When I visited Monson in July 2014 to report on the county’s water crisis, one resident described the community as a “lost world,” a place bamboozled by bureaucracy, hindered by poverty, and lacking the political power to shift the gears of state assistance. Some of those residents found help, but far more have not. Thousands await the day when “collect water” is removed from the to-do list.
An unincorporated rectangle of land in Tulare County, tiny Monson, home to no more than 200 people, became an international symbol of the rural heartache that is flowing from California’s drought wound. Surrounded by acres of Central Valley vineyards, pomegranate trees, and orchards of plums and almonds, the community’s shallow domestic wells had no chance against the competition: some of the nation’s most lucrative farmland. Tulare County is the nation’s richest county measured by farm sales — $US 8 billion in 2014 — and irrigators pumped enormous volumes of groundwater, without restriction, from great depths to keep their fruit and nut assets alive and producing. Lower and lower the water table dropped as the electric pumps whirred. Soon, sand began spilling from faucets and toilets.
–Gladys Colunga, Monson resident
The families of Monson did as strong families do: they endured. Some hauled water by pickup truck, in trash cans and plastic drums, from relatives who lived in Visalia and were connected to city water. One family ran a hose from a friendly neighbor who still had a decent flow from his well.
I returned last week to Monson, more than a year later, not knowing what I would find. Would the community still stand? Who was still enduring?
Help Arrived
The yard sale in the Colunga family driveway is the first sign of life I see. Gladys, the mother, recognizes my face, if not my name, as soon as she steps out of the house.
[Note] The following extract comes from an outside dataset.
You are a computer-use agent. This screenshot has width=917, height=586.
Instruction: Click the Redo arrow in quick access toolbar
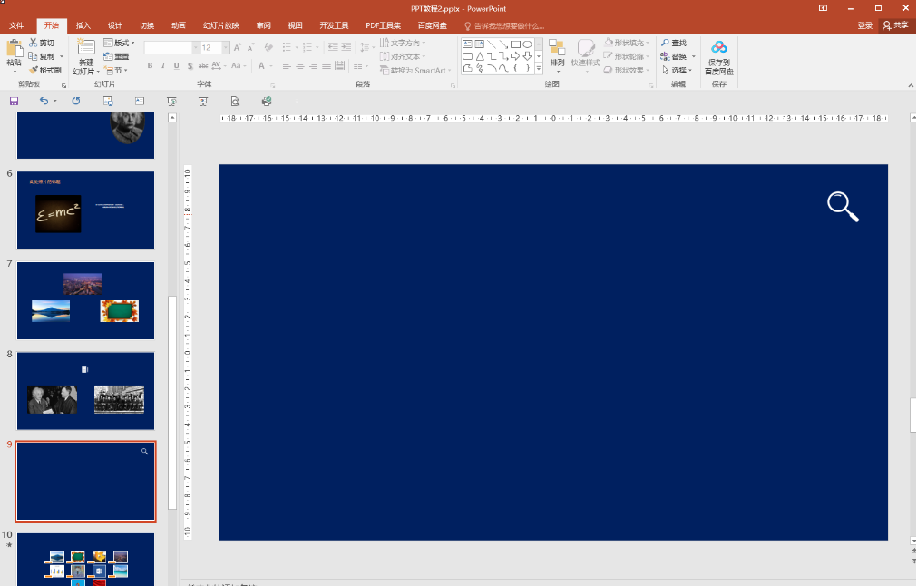click(x=76, y=101)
“The reporter with Circle of Blue,” she said, looking bemused at my return. “Welcome back.”
Gladys had called Monson the lost world when I interviewed her shortly after the well failed, but soon after, the world found Monson. A stream of visitors with pens and cameras arrived to hear the community’s story. Big city newspapers and radio stations came knocking. Al Roker, of NBC News, interviewed Gladys in her kitchen last September. Even reporters from Agence France-Presse, the French news agency, found the tract of homes off of Avenue 384.
The Colunga well went dry in June 2014. Jorge, Gladys’ husband, hauled water from friends in Orosi, eight kilometers (five miles) away. The family’s six children, from toddler to teen, learned to bathe from a bucket and how to hand-flush the toilet.
Help came in October. The Colungas were one of the first in the county to receive financial aid for a new well. A grant paid for just more than half of the $US 25,000 price tag. The other half came from a low-interest loan administered by Self-Help Enterprises, a local nonprofit. Gladys did not know the source of the grant. The loan will be paid back over 20 years at one-percent interest.
“We’re so grateful that help is starting to come,” Gladys told me, her face and voice much more relaxed than during our first meeting. “We don’t want anyone to go through what we did last year. We feel very lucky that the water is now running again.”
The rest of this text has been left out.